### Text section
·····
My early syrupy romance novels were written instinctively. I was riding the wave of the Black Arts Renaissance of the 1990s and writing against stereotype. My books depicted Black people in love, because historically romance had been written for and by white women. Publishers didn’t believe that Black women might also want to be rescued by a knight in shining armor.
I moved on from romance to women’s fiction to scripts. (I live in Los Angeles; what did you expect?) This time, the genre was soapy dramas with Black female lead characters. Once again, I wanted to shine a light on funny, mundane and extraordinary aspects of Black life. I didn’t get very far— because my baby arrived, giving me new subjects to write about.
As a single mom by choice, I felt confident that I could handle one child. And for a while, I kept up with hair and nail appointments, and continued traveling, though now my little boy was in tow. New motherhood was filled with trial and error and when I sought information about Black motherhood, I came up short. The parenting genre had omitted us in the library, at the book store, in the movie theatre, and the Internet was very light on information about Black people who adopt. I felt like a unicorn, though I was hardly the first Black woman to adopt solo.
Because I did not see myself on the page, I began writing about parenting in earnest. Early articles appeared in mater mea, an online e-zine for Black mothers. It remains a beautiful space for new and veteran Black mothers of all stripes who are seeking to share and give parenting advice. While mater mea was for us, I was still yearning for Black moms to have a presence wherever parenting stories were told. Our experiences were not marginal; we were full-fledged parents, and missing from the mainstream.
This absence was replicated in the adoption world, where the focus was on transracial adoption. In other words, whenever white people adopted children of color, there was a story and resources. Same-race adoption received less attention, especially for Black people adopting Black children. I refused to take this lying down and wrote “Yes, Black Women Do Adopt” for Adoptive Families magazine. My goal was to debunk a pervasive myth that Black people did not adopt, and break into the parenting canon steeped in maintaining a June Cleaver-archetype. I worked really hard to make my voice heard and to show that stories written by Black mothers about Black motherhood were universal, interesting, and culturally relevant.
·····
### Supplied data
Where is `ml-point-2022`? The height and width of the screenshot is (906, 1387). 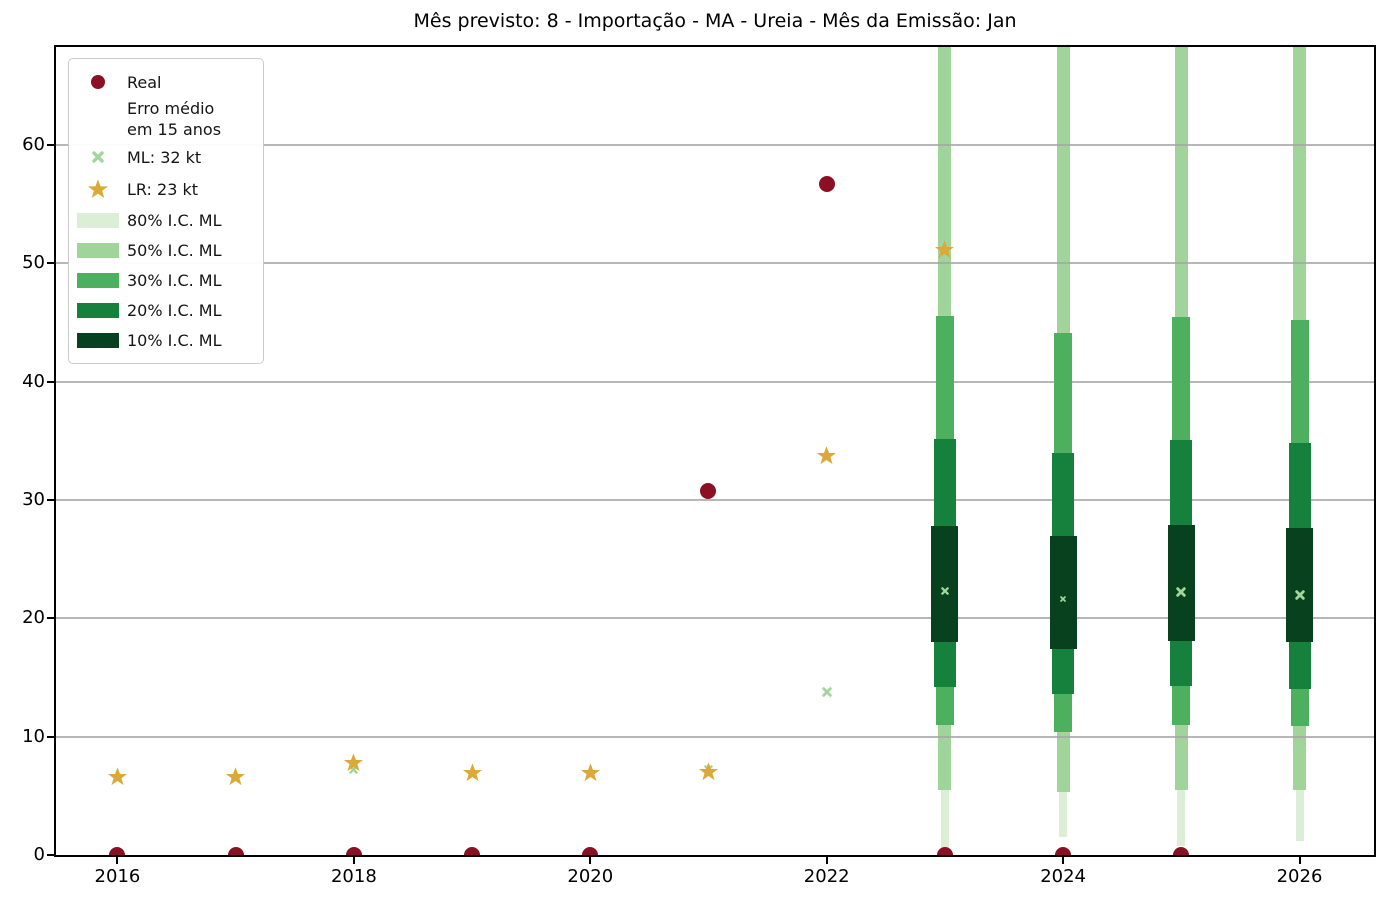 ml-point-2022 is located at coordinates (826, 692).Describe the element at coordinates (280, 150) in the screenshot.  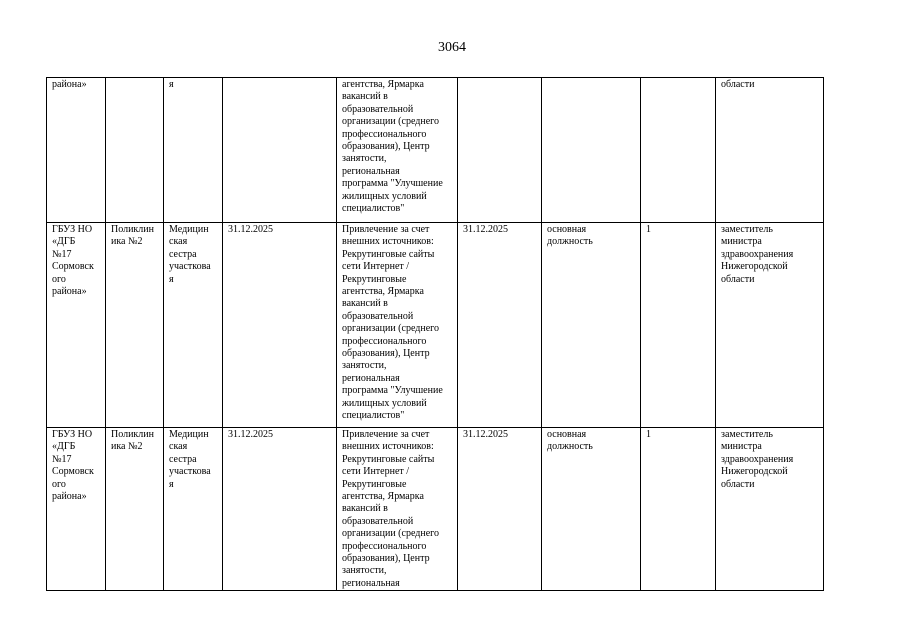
·····
### Problem requirements
For each statement, answer yes or no on whether it agrees with the passage on writing about Black motherhood, and quote the deciding words from the passage. (a) The early romance novels were written instinctively. (b) The early parenting articles first appeared in Adoptive Families magazine. (c) In the adoption world, the main focus was on same-race adoption.

### Worked solution
(a) Yes: "My early syrupy romance novels were written instinctively."
(b) No: "Early articles appeared in mater mea, an online e-zine for Black mothers."
(c) No: "This absence was replicated in the adoption world, where the focus was on transracial adoption."